[Extracted information — start]
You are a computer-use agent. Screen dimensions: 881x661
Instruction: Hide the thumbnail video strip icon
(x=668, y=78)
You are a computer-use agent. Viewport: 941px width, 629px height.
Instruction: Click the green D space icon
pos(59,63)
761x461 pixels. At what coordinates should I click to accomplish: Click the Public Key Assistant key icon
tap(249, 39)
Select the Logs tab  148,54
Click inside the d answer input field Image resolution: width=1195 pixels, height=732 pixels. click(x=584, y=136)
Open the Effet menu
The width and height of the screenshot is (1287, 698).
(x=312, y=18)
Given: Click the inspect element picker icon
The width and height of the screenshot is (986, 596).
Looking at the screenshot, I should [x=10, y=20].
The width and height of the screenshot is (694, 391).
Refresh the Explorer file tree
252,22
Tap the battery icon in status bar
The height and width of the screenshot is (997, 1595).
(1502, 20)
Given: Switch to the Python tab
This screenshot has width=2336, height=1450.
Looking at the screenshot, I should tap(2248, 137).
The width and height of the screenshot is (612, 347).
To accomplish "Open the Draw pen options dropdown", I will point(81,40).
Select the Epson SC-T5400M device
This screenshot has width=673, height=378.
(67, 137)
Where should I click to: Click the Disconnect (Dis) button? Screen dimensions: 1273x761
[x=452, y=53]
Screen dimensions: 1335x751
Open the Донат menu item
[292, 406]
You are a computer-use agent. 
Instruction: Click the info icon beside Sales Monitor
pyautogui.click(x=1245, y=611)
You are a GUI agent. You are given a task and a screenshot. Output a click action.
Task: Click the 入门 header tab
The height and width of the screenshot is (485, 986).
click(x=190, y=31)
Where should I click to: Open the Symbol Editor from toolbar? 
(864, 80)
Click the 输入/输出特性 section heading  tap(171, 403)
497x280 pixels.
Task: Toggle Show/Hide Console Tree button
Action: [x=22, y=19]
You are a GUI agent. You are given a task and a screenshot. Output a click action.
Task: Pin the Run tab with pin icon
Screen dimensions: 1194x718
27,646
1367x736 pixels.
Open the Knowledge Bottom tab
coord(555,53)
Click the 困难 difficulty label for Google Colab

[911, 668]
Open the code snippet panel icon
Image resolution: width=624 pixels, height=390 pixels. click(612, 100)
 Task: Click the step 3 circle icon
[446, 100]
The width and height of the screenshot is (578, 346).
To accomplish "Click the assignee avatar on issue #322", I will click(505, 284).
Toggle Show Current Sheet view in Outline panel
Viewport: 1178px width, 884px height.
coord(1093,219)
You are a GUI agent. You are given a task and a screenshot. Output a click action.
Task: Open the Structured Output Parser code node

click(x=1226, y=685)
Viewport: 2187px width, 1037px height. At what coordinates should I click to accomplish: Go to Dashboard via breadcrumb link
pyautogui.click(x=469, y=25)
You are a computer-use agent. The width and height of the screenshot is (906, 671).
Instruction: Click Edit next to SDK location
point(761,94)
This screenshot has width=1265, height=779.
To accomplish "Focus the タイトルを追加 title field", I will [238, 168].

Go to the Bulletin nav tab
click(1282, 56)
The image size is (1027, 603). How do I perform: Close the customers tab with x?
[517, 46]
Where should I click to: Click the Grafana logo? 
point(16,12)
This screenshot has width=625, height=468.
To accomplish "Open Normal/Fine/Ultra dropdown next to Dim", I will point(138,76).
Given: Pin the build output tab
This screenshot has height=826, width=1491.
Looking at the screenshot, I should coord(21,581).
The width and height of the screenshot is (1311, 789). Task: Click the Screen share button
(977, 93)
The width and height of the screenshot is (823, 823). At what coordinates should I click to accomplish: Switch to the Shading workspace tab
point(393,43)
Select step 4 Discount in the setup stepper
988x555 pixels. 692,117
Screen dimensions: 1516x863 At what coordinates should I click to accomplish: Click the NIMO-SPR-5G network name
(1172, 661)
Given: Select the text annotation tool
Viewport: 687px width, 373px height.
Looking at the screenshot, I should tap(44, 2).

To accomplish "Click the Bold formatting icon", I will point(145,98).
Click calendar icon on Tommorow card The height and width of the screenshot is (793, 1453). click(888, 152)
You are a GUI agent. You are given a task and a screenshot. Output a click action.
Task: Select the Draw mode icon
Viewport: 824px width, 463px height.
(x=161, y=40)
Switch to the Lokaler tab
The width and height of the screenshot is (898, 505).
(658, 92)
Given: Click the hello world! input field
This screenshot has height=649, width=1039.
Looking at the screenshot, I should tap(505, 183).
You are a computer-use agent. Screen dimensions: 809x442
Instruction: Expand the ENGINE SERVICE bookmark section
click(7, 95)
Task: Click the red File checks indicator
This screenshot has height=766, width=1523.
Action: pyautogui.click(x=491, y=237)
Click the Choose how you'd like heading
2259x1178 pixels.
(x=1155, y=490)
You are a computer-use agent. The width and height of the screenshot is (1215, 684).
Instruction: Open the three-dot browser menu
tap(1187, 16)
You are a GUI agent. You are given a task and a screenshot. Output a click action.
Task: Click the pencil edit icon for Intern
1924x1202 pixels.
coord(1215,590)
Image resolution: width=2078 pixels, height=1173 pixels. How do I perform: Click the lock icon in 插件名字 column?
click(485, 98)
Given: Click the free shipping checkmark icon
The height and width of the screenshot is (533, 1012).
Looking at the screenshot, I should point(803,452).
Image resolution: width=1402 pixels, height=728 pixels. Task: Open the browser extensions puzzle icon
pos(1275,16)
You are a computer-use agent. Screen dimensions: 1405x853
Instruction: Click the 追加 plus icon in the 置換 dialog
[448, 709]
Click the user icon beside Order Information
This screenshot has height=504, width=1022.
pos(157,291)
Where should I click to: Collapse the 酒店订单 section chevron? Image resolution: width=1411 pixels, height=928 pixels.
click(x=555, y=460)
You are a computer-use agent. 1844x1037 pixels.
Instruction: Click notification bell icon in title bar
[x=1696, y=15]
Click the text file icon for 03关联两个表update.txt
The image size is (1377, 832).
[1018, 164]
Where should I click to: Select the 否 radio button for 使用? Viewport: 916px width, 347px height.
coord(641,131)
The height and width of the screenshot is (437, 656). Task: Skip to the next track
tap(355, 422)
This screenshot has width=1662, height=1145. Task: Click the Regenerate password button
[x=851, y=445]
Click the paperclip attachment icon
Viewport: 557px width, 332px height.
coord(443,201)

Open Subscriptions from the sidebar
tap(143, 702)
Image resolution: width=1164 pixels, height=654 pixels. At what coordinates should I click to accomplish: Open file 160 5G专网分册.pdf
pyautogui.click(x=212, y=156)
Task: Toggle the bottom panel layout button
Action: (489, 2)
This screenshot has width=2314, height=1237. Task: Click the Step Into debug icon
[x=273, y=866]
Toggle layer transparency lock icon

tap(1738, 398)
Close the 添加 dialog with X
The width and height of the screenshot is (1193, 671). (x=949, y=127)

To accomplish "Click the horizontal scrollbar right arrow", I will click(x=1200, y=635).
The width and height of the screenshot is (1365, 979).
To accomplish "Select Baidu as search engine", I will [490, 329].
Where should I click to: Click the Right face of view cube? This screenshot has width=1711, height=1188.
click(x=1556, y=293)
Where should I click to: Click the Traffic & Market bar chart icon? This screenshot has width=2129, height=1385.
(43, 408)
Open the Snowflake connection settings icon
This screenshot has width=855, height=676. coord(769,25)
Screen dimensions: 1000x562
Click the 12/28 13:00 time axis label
[Extracted information — finish]
Instructions to follow
Find every line in the records that uses the string "computer", then copy it.

Solution below
You are a computer-use agent. Screen dimensions: 881x661
You are a computer-use agent. Viewport: 941px width, 629px height.
You are a computer-use agent. 
You are a computer-use agent. The width and height of the screenshot is (906, 671).
You are a computer-use agent. Screen dimensions: 809x442
You are a computer-use agent. The width and height of the screenshot is (1215, 684).
You are a computer-use agent. Screen dimensions: 1405x853
You are a computer-use agent. 1844x1037 pixels.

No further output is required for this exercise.